The Daily Groove

Pushing Buttons

When toddlers get ahold of computer keyboards, telephones, or any other gadgetry, they go wild pushing buttons! They're driven to discover the magical powers at their fingertips.

At any age, children are driven to push their parents' "buttons" too! Not because they're "naughty" but for two reasons:

  1. They need to know what's there — to map the emotional terrain and keep the map up to date.
  2. It's an efficient way to get their parents' heightened attention and feel more powerful.

When your child pushes your buttons, s/he's doing you a favor: revealing that you've given your power away to the triggering behavior or conditions.

When you de-activate your buttons — consciously choosing to stay Connected and Present, regardless of conditions and behavior — you reclaim your Authentic Power! You cease to be someone who can be controlled like a mindless machine.

And your child will lose interest in the buttons you've de-activated, especially if you're also helping him or her find better ways to feel powerful.

Comments (closed)

Feel Powerful

I love this piece about Pushing Buttons and I was intriged by your last sentence regarding helping children find better ways to feel powerful. I want this for both myself AND my children. Can you give some more suggestions of things we can say or do to help our children feel more powerful?!

Re: Feel Powerful

I love your "AND" because there's so much power potential in "AND-ing." One of the best and most ANDful ways for you and your child to feel more powerful is by going out of your way to enlist your child's help in ways that feel good for both of you. Children feel powerful when they realize they can contribute to the well-being of the family.

For example, when my kids were toddlers I'd say, "Let's do the dishes together... You pre-wash and I'll wash and rinse." I knew they weren't skilled enough to wash the dishes thoroughly, but by finding a way to include them in the process, they got to feel good about their emerging competence, and I got the dishes done — not as efficiently as doing them by myself, but more enjoyably overall.

To answer your question more generally... Children don't need a lot of help to feel powerful. They ARE powerful, so the main thing you can do is support them in being Who They Are. For example, younger children are natural explorers whose explorations facilitate the unfolding of their personal power, competence, and autonomy. So you can use your creativity to find more ways of allowing exploration instead of saying "Don't touch that!" all the time, or the opposite extreme of trying to force autonomy prematurely.

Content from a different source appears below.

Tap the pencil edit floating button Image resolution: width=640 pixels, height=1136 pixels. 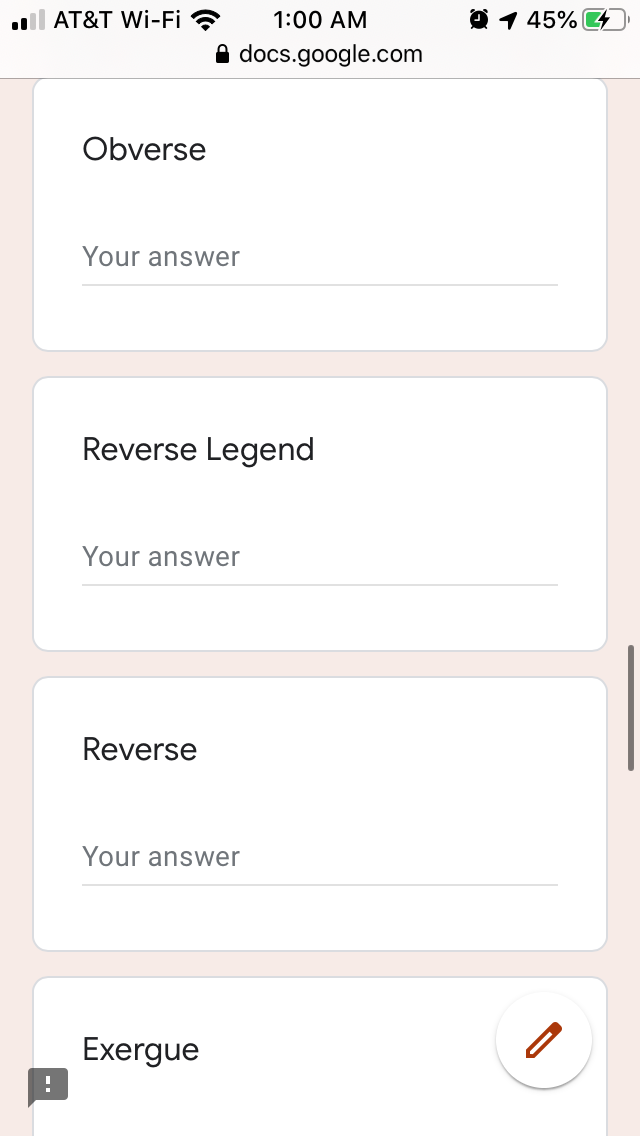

Ironically, when kids push their parents' buttons, those buttons are usually rooted in some kind of early childhood suppression — some variation of "It's not okay to be Who You Are." So noticing when your kids push your buttons, identifying the "shoulds" and "shouldn'ts" behind the buttons, and releasing them, clears the way for you AND your child to be as powerful as you truly are.

pushing buttons

i too am looking for specifics on how to de activate my buttons for example in an afternoon of food flinging and plant pot mud flinging twice and everything in car flinging out.. How do i respond? I asked her to help me tidy...
Miriam & Ellie & Maia

Respond vs. React

How do I respond

The metaphor of "buttons" relates to reactivity. When your button is pushed and you react without thinking, you are not responding, so technically you are not responsible. (In the legal system, extreme reactions are sometimes called "temporary insanity"!)

So before you can respond, you must become responsible ("response-able"). You must defuse the reaction and get conscious control of your mind and body before you say or do anything external. It's best to do this at the first sign of stress, because the longer you tolerate stress, the more reactive you become.

Here's one technique that might help...

When you notice an impulse to react a certain way, tell yourself, "I'm free to [react this way]... and I'm free NOT to [react this way]... It's MY choice." Take a deep breath and fully feel your freedom of choice. This defuses your reactivity because freedom and reactivity are opposites.

Now bring your attention to the thoughts that arose when your button was pushed. What was your interpretation of the button-pushing behavior? In the same way that you are free not to react, you are also free to choose a different interpretation. Instead of "My child is a disrespectful, filthy, out-of-control beast!" you could think, "What an enthusiastic 'flinger' s/he is! Maybe s/he's going to be an Olympic athlete someday!"

Either way, you can take action to change the behavior, but the latter interpretation will inspire you to work with your child's nature while the negative interpretation leads you to work against your child's nature.